== Task objective ==
Reproduce verbatim the lines from the one containing "Select the Connector tool" through the end of the items. Omit the pictures from your output.

|---|

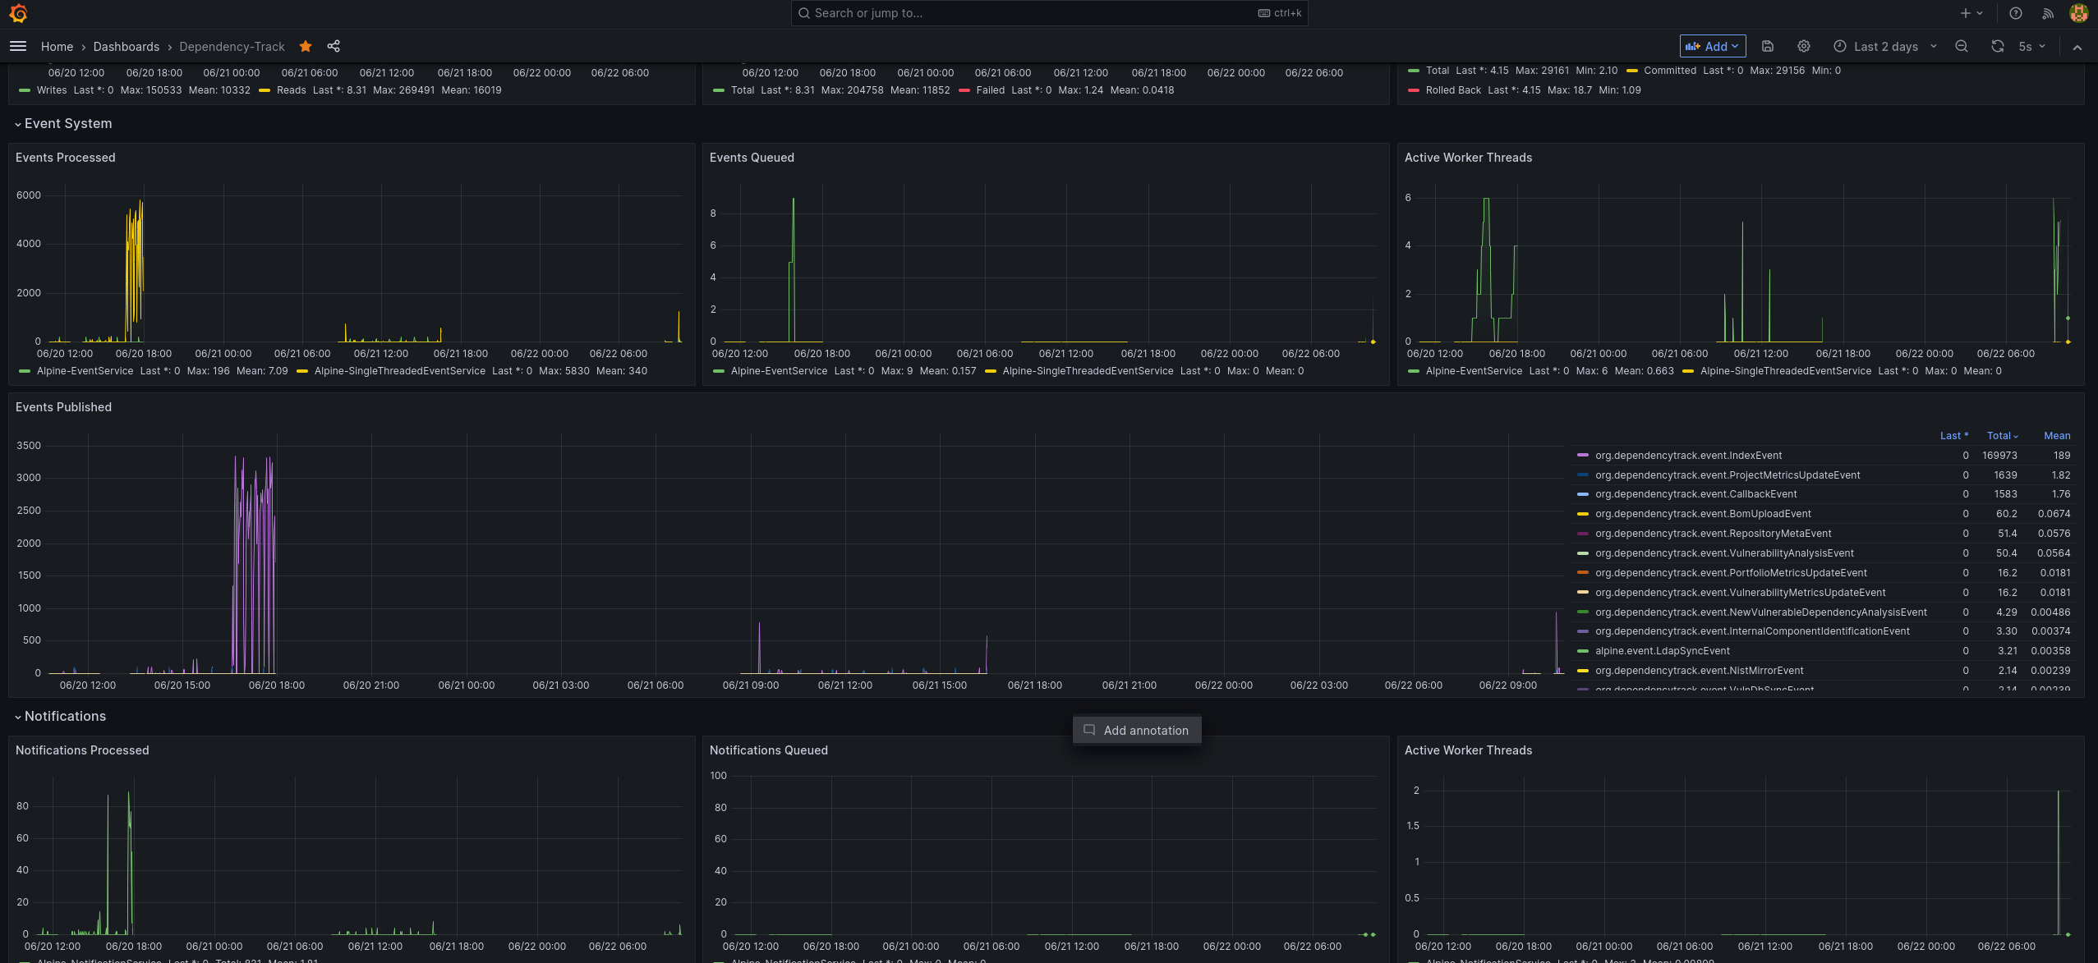This screenshot has width=2098, height=963.
Task: Save the dashboard using the floppy disk icon
Action: [1768, 46]
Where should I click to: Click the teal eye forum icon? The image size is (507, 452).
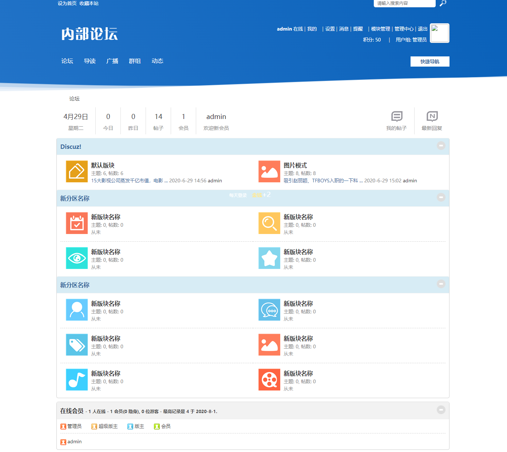pos(77,258)
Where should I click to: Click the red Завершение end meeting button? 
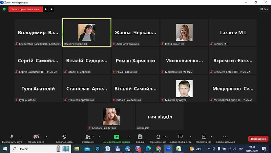coord(258,139)
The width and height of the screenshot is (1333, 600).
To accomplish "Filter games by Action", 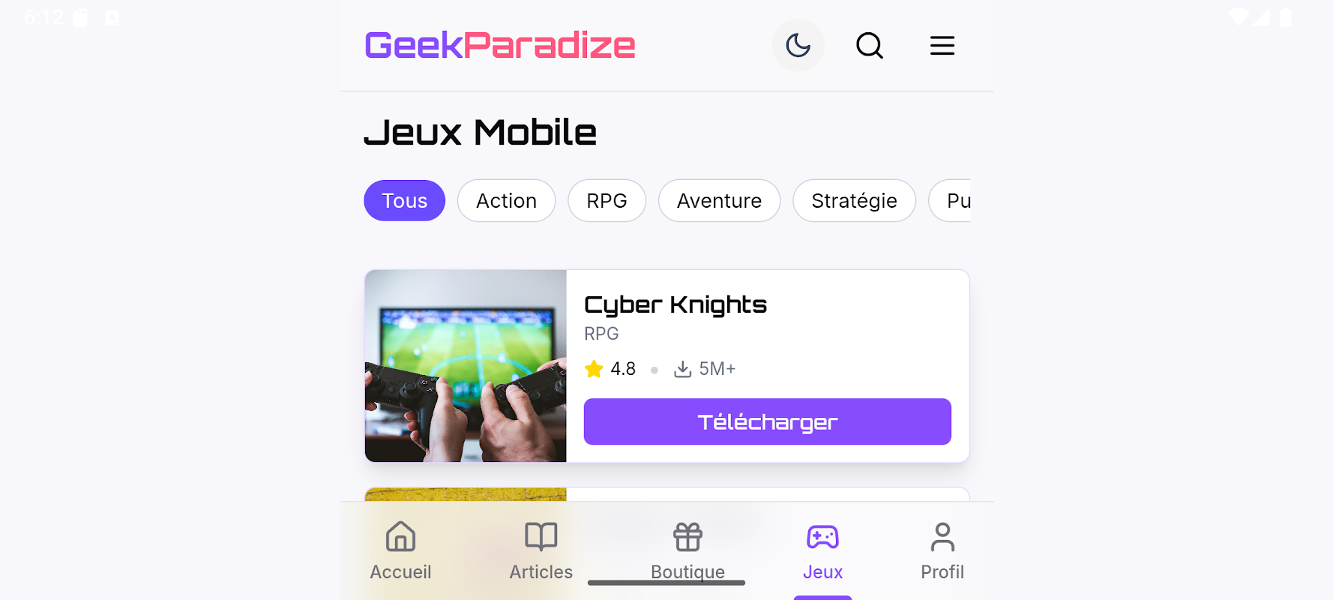I will pos(506,200).
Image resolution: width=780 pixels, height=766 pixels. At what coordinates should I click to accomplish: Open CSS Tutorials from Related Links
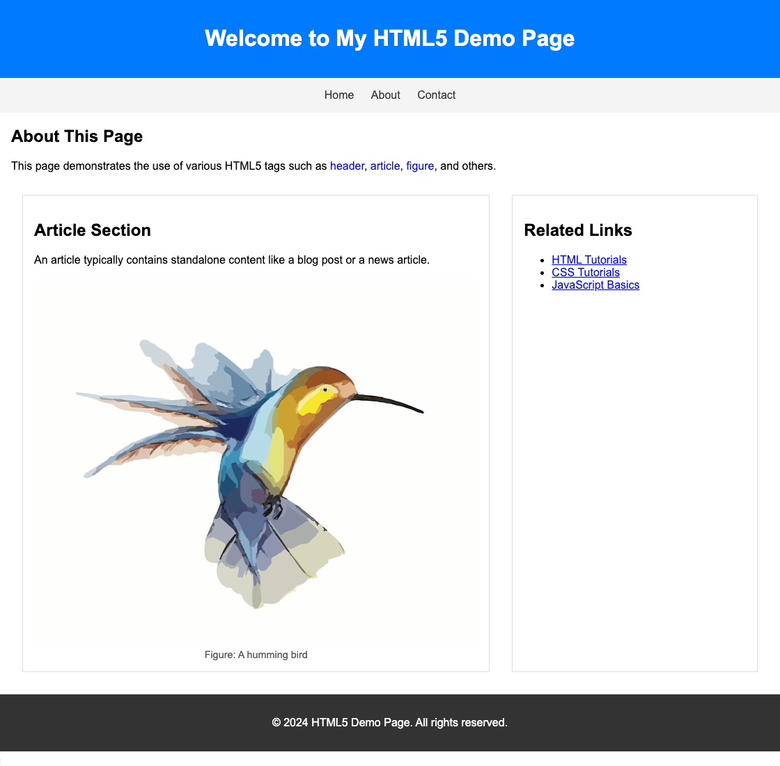click(586, 272)
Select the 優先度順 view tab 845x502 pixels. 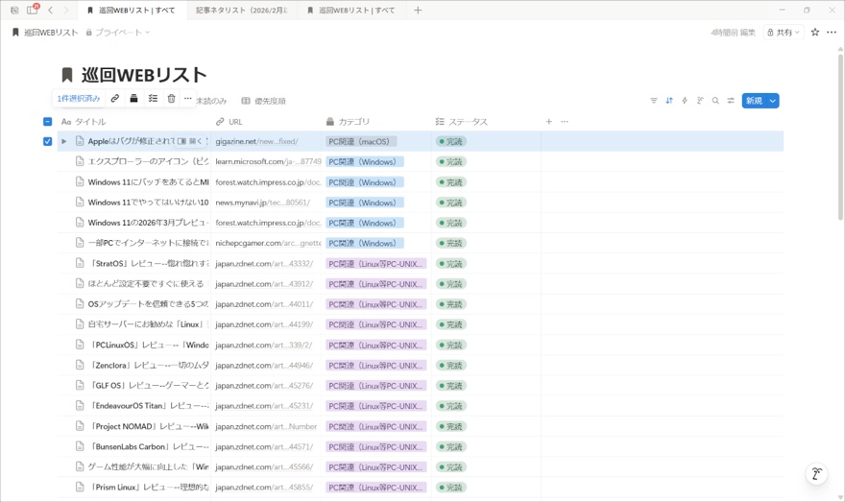click(x=263, y=101)
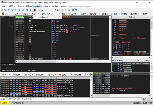Switch to the CPU tab
This screenshot has width=153, height=105.
click(5, 14)
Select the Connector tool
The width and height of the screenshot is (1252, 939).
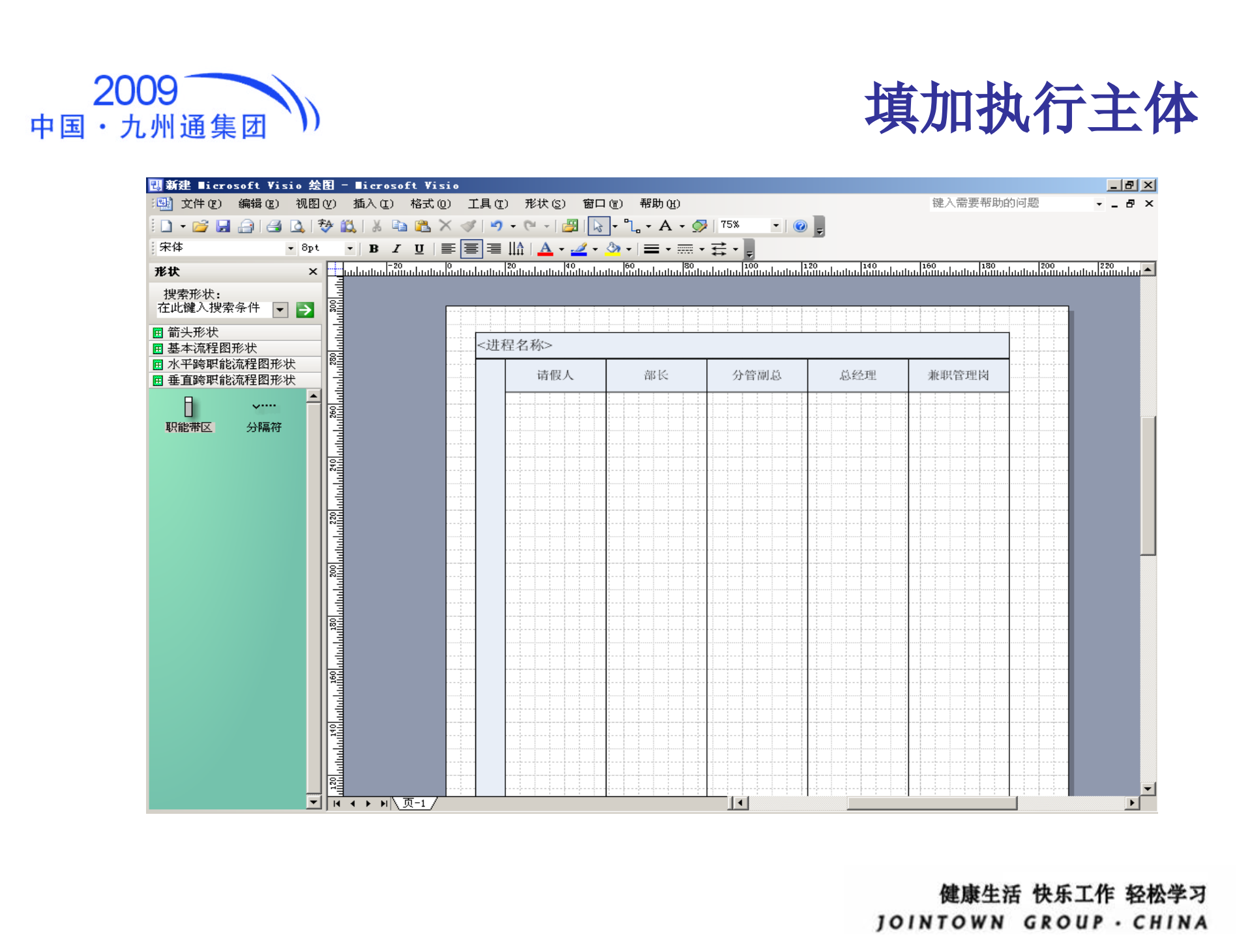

|---|

== Exercise solution ==
Select the Connector tool
The width and height of the screenshot is (1252, 939).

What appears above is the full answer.